Des clips sur l’histoire de Porto Rico qui ont accompagné la sortie de l’album, jusqu’à sa résidence de cet été, Bad Bunny a fait de son œuvre une résistance de manière concrète. D’abord en réservant les neuf premiers concerts uniquement aux habitants de l’île, ensuite en les organisant en pleine saison des ouragans où le tourisme chute et fait souffrir les petits commerçants. Oui, parce que Bad Bunny n’a pas cessé de répéter « achetez local » aux spectateurs venus du monde entier. Résultat des courses : la résidence qui s’est terminée le 14 septembre dernier aurait rapporté 713 millions de dollars à l’île.

Fier de ses racines
Des chiffres impressionnants comme ceux de ses écoutes, en 2023 et 2024, il a été l’artiste le plus écouté au monde sur Spotify. Il enchaîne les succès avec une constance jamais atteinte par aucun artiste hispanophone avant lui. C’est aussi ça, sa force, faire résonner l’espagnol, langue du colonisateur d’hier devenu une langue en perte de vitesse face à l’anglais que le portoricain n’hésite pas à troquer contre sa langue natale lors d’interviews.

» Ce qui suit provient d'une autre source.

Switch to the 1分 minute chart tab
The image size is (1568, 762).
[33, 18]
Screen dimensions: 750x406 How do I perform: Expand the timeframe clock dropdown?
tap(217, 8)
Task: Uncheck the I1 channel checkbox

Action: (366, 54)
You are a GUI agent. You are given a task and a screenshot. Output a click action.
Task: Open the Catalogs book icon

C’est ça aussi qui parle à l’enfant d’immigrés que je suis : le fait de jongler entre deux langues, deux cultures et aussi de ne pas se sentir considéré comme une citoyenne française à part entière dans une France où les idées d’extrême-droite gagnent du terrain. Parce que si les portoricains disposent de la citoyenneté américaine, celle-ci reste incomplète : pas de droit de vote aux élections présidentielles s’ils habitent sur l’île, leur délégué au Congrès ne vote pas et ils n’ont pas les mêmes protections ni droits que les citoyens des Etats.
Tout cela crée forcément des tensions, comparables, toutes proportions gardées car l’égalité est en principe inscrite dans les textes, avec les multiples discriminations vécues par les enfants de l’immigration postcoloniale en France. Reste que les migrations sud-américaines, comme les migrations maghrébines vers l’Europe sont justifiées par des dynamiques économiques vers des pays au passé colonial lourd. Et les mêmes difficultés sont rencontrées de ce côté et de l’autre de l’Atlantique (marginalisation, racisme…)

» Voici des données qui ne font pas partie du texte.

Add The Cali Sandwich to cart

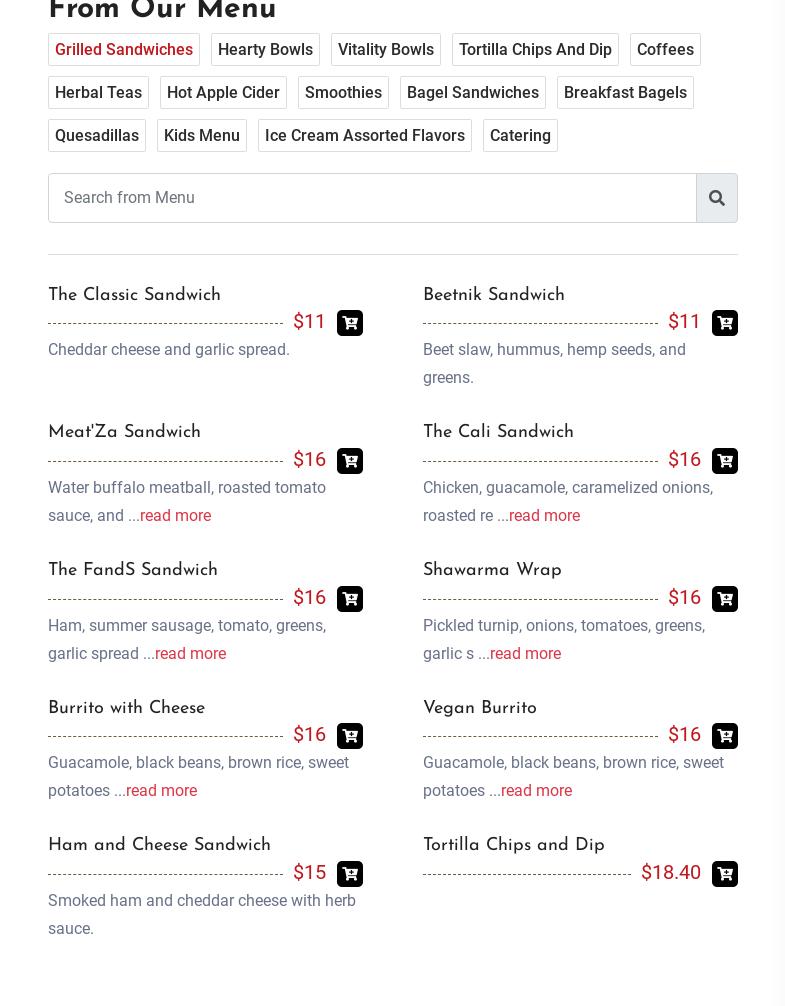point(725,461)
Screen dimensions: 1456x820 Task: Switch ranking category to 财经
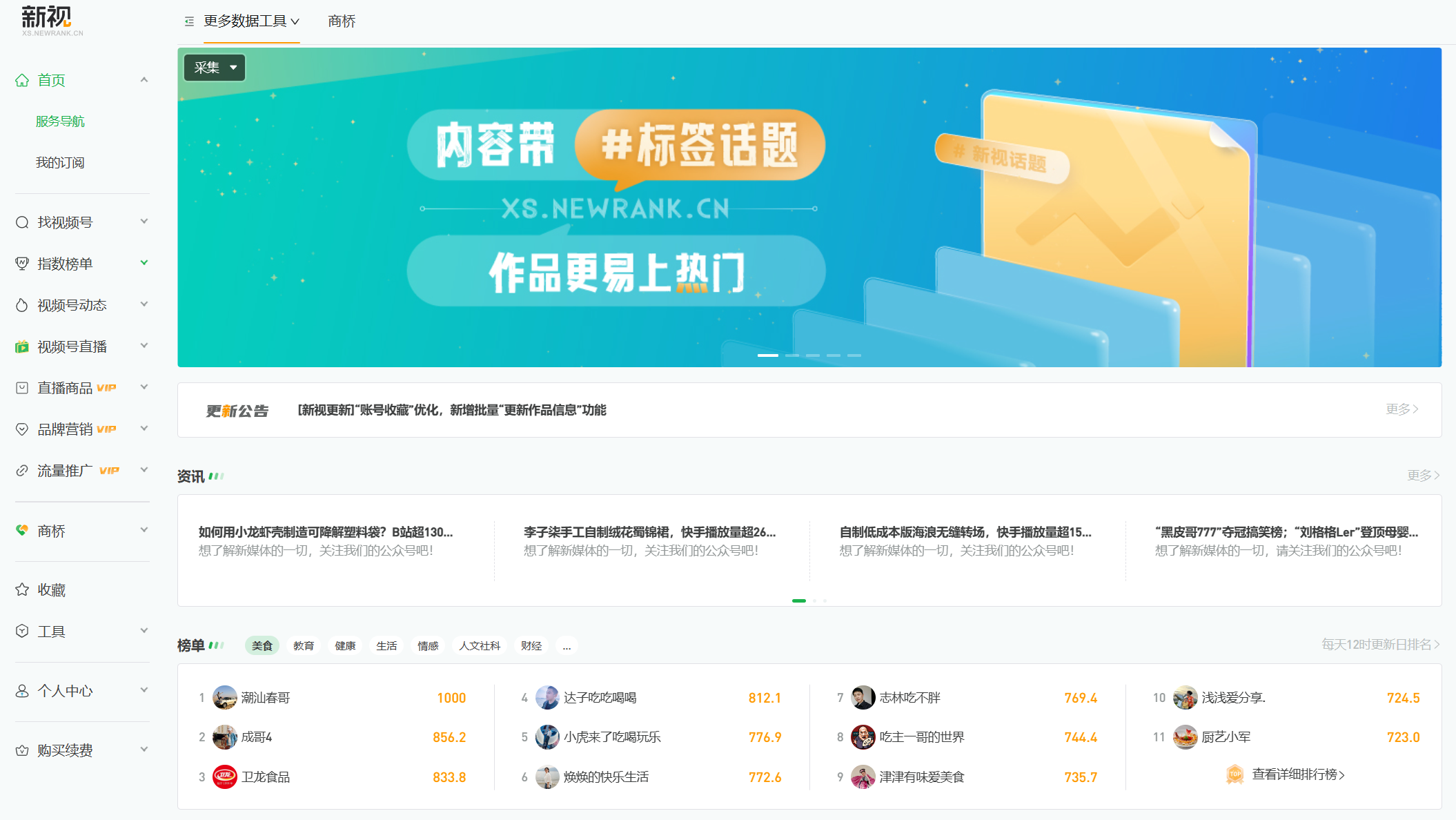click(531, 645)

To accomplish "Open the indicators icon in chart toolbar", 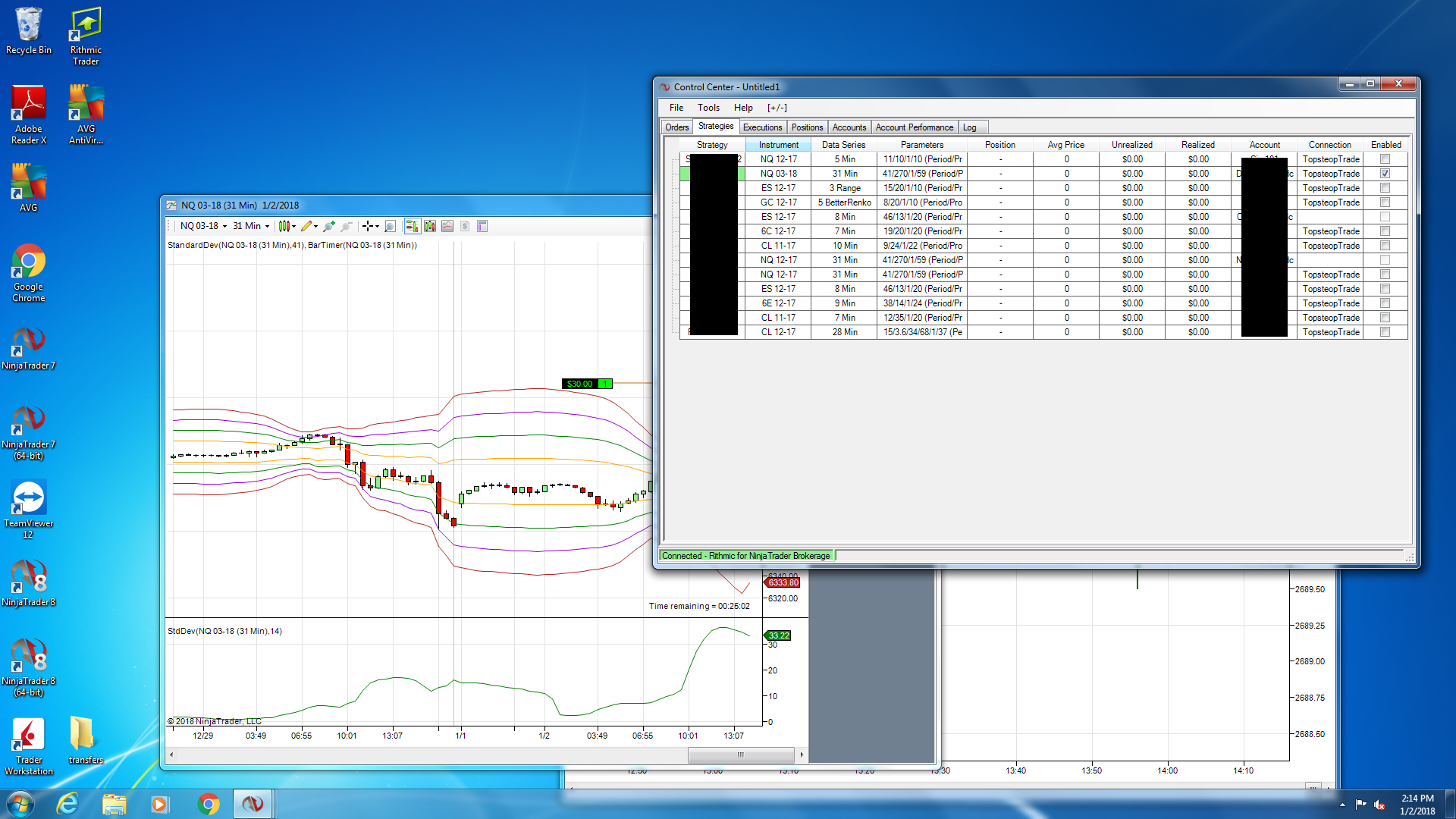I will click(447, 226).
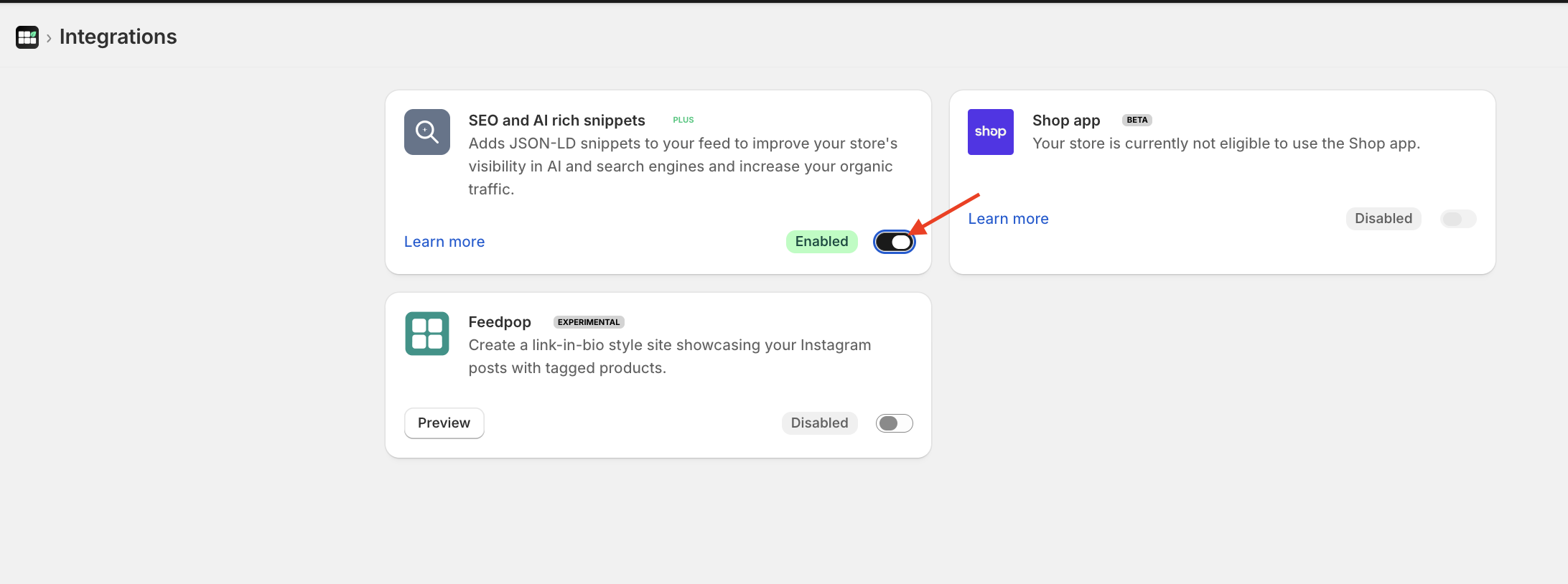The image size is (1568, 584).
Task: Select the SEO magnifying glass icon
Action: pos(426,132)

« applaudissez mon père et ma mère parce qu’en vrai, ils ont déchiré »
Malgré tout ça, ce que je retiens de cet album, c’est le sentiment de fierté. Celui d’être l’enfant de ses parents d’abord, et leur trajectoire l’émeut lorsqu’il en parle dans un des premiers concerts de sa résidence. Comment ne pas penser à la notion arabe de « rdat lwalidine », le fait de devoir honorer ses parents quand il dit « applaudissez mon père et ma mère parce qu’en vrai, ils ont déchiré ».
Celui d’appartenir à Porto Rico évidemment, à travers l’utilisation de sonorités traditionnelles. Forcément ça fait penser à ce qu’a pu faire Kore dans les différents opus de Raï n’B Fever quand il mêle Chaabi, Rap et qui a parlé à toute une génération d’enfants d’immigrés.

C’est ça, par-dessus tout, que mon oreille de marocaine née en France a entendu. Cette volonté de s’imposer en partant de la marge. Tous et toutes, où que nous soyons, nous avons un héritage que les autorités coloniales quelles qu’elles soient ont essayé de malmener, de salir, d’inférioriser. Tous et toutes, nous avons des souvenirs de vacances, des membres de la famille avec qui on se jure de passer plus de temps un jour.
Tous nous avons ces photos d’une époque où nos parents étaient jeunes et fringants. Tous et toutes qui avaient une maison au bled, vous avez le même carrelage qu’on aperçoit au début du clip de « LA MuDANZA » ne mentez pas. Et c’est en revendiquant tout ça, comme Bad Bunny, que l’on peut se hisser sur les toits de tous les mondes, et notamment sur celui des colonisateurs d’hier.